Sestrin2 as Serum Protein Marker and Potential Therapeutic Target for Parkinson's Disease.

Sestrin2 (Sesn2) appears to mediate neuroprotection against Parkinson's disease (PD)-associated pathophysiology, however, the mechanism is unknown. This pilot study examines serum Sesn2 level in PD patients and older adult control and also interrogates the rescue effect of Syzygium aromaticum extract on the neurotoxicity by paraquat in neuroblastoma cells. The blood sample was collected from 36 PD patients and 54 older adult control and concentration of serum Sesn2 was measured by surface plasmon resonance and western blot. A significantly elevated level of Sesn2 (p < .0001) was observed in sera of PD group (15.96 ± 2.428 ng/μL) than the control (13.65 ± 2.125 ng/μL) which was further confirmed by western blotting. The receiver operating characteristic (ROC) curve (0.76) determined the threshold value of ≥14.58 ng/μL for differentiating PD from control.

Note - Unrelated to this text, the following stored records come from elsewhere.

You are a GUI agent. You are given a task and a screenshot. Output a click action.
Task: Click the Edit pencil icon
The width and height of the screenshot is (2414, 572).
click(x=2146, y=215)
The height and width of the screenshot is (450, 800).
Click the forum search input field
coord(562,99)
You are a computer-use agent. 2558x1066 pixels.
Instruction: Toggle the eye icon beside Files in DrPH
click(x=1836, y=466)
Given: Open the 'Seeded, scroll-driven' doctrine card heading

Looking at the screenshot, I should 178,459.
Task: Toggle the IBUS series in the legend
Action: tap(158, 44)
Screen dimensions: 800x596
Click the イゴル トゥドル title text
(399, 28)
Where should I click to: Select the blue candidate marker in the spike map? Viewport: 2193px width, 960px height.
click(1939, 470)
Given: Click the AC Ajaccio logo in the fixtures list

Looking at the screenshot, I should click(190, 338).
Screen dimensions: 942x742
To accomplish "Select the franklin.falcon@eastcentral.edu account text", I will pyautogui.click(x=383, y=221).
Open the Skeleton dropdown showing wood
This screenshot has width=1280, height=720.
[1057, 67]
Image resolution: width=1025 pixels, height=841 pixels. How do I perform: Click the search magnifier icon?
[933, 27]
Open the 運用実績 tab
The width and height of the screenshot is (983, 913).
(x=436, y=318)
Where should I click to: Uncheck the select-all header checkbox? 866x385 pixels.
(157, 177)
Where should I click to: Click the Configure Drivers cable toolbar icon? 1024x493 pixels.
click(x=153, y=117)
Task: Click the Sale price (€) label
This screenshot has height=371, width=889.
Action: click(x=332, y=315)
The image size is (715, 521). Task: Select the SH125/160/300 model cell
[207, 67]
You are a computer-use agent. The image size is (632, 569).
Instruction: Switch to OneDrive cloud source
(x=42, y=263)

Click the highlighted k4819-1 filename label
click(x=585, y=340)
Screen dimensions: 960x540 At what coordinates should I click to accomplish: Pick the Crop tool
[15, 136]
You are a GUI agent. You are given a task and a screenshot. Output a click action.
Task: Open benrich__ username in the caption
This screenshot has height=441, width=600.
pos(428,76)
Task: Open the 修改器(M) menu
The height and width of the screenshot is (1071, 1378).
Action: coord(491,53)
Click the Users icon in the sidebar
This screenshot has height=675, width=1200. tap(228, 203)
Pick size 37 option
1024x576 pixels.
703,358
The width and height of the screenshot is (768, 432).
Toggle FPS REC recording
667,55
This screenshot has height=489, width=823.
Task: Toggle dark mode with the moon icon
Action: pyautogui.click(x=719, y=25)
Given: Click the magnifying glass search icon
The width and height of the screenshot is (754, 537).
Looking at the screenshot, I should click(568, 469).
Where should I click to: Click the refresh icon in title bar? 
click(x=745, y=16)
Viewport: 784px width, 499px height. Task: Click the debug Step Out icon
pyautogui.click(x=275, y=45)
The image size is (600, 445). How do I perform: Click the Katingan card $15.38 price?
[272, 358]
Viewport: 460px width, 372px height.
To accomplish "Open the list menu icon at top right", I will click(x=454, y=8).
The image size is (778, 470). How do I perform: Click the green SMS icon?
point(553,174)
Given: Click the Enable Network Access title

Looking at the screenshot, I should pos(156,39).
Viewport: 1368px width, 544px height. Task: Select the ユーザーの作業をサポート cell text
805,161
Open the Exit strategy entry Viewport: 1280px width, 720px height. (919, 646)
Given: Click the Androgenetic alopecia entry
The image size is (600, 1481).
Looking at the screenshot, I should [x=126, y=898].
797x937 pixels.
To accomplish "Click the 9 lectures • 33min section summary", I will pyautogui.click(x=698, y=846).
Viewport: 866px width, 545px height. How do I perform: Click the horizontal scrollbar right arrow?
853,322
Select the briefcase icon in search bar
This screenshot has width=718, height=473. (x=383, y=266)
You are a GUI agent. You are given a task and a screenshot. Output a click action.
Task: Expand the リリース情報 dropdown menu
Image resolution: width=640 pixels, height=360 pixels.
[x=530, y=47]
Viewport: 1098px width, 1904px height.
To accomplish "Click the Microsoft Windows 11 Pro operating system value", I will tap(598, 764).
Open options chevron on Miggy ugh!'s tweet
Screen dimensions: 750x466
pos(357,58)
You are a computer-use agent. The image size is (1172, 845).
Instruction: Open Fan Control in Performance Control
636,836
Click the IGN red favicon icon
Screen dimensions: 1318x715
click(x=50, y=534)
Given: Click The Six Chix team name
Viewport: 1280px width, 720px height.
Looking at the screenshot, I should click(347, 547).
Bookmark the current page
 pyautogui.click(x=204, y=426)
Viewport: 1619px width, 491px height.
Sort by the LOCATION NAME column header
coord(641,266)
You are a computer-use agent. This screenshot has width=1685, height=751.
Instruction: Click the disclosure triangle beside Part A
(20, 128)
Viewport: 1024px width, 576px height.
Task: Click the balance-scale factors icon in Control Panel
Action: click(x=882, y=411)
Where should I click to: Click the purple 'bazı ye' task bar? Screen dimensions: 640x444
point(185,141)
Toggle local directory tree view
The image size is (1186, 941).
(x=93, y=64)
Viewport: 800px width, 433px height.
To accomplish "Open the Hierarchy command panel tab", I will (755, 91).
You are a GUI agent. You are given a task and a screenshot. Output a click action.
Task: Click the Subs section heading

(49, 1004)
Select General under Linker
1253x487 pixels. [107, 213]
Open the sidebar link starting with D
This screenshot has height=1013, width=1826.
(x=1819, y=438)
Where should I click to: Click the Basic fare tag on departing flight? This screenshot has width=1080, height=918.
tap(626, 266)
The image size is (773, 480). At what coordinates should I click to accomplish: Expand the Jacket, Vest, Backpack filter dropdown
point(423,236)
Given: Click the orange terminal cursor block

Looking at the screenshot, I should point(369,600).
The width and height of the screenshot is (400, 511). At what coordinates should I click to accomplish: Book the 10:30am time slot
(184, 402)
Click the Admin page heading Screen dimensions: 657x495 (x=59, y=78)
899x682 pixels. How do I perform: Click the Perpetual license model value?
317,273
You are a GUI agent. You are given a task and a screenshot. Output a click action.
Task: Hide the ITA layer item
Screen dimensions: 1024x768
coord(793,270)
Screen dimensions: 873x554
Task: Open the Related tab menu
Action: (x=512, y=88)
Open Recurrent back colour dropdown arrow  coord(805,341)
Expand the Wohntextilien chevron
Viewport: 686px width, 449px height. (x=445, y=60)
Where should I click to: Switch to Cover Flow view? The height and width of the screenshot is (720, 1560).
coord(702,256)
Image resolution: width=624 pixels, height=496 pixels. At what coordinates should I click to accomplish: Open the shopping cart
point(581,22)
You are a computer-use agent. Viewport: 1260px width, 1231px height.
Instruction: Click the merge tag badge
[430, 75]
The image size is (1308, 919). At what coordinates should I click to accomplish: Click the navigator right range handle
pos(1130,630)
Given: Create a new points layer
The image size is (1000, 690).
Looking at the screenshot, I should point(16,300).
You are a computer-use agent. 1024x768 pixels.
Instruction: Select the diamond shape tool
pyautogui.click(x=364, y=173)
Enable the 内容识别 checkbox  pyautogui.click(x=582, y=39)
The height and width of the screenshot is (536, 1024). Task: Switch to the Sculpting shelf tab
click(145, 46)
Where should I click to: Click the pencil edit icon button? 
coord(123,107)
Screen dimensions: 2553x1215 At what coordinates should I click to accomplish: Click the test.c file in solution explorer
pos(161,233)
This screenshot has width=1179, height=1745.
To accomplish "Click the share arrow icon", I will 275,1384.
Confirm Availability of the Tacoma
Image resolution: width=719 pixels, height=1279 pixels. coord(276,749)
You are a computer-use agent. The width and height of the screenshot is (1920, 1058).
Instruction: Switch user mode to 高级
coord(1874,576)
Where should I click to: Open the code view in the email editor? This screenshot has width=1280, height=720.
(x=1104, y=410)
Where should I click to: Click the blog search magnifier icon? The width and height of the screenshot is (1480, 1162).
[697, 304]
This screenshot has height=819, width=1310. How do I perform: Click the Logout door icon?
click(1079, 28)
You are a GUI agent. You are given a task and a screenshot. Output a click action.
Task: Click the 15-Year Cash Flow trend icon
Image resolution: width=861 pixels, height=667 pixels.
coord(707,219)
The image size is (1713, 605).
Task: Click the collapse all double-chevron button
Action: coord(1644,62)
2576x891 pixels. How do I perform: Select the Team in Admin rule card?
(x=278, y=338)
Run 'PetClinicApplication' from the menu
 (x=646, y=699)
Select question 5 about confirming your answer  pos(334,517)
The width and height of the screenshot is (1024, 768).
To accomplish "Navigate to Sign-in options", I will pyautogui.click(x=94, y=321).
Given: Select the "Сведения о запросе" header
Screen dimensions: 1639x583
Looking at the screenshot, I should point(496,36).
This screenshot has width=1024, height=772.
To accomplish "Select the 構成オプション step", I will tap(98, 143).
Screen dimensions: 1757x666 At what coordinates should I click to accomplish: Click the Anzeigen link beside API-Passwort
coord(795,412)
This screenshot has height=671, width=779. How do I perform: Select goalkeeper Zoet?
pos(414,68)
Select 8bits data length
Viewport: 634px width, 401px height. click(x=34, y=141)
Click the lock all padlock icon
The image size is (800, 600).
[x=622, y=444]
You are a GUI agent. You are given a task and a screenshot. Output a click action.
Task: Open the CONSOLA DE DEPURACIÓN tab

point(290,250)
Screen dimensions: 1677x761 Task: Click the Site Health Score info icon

The S aromaticum extract exhibited the rescue effect from paraquat induced toxicity in SH-SY5Y cells. Further, these cells showed dose-dependent downregulation of p53, Sesn2, and phosphorylated-AMPK with concomitant increase in phosphorylated-p70S6K level than paraquat-treated cells. The differential level of Sesn2 in study subjects proposes its utility as one of the potential serum markers in PD. The ethanolic extract of S aromaticum may serve as a novel platform for management of PD-associated neurotoxicity.